The K562 cells were treated with 100, 200 and 300 µg/ml R. verniciflua extract for 24, 48 and 72 h and we used a cell death detection ELISA assay to identify apoptotic cells (Fig. 4A). The numbers of apoptotic cells were significantly increased in a dose-and time-dependent manner under the treatment of R. verniciflua extract. Caspase-3 activity was assayed using a colorimetric ELISA and the level of caspase-3 protein was assessed by immunoblotting. Caspase-3 activity and protein expression were enhanced in a dose- and time-dependent manner following treatment with R. verniciflua extract (Fig. 4B and C). To determine whether the caspase-3 activation was associated with the R. verniciflua extract-induced apoptosis, K562 cell proliferation was detected by a PMS/MTS solution with R. verniciflua extract treatment. Pretreatment with the pan-caspase inhibitor Z-VAD-FMK and the caspase-3 inhibitor Z-DEVD-FMK on K562 cells increased R. verniciflua extract-induced cell proliferation (Fig. 4D).

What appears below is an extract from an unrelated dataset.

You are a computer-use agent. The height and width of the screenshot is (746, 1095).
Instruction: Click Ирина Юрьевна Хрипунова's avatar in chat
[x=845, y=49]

The K562 cells were treated with 100, 200 and 300 µg/ml of R. verniciflua extract for 24, 48 and 72 h. Subsequently, the mRNA levels of the apoptotic genes Bcl-2, Bax, Mcl-1 and survivin were assessed using real-time PCR. The mRNA levels of Bcl-2, Mcl-1 and survivin were decreased in a dose- and time-dependent manner, whereas the Bax level was increased (Fig. 5).

The K562 cells were treated with 100, 200 and 300 µg/ml of R. verniciflua extract for 24, 48 and 72 h. The expression of NF-κB and MAPK proteins were analyzed by immunoblotting. The levels of the activation and phosphorylation of important proteins in the K562 cells were inhibited significantly. The levels of NF-κB p65 and of p38 MAPK, MEK and ERK1/2 phosphorylation were markedly suppressed (Fig. 6A and B).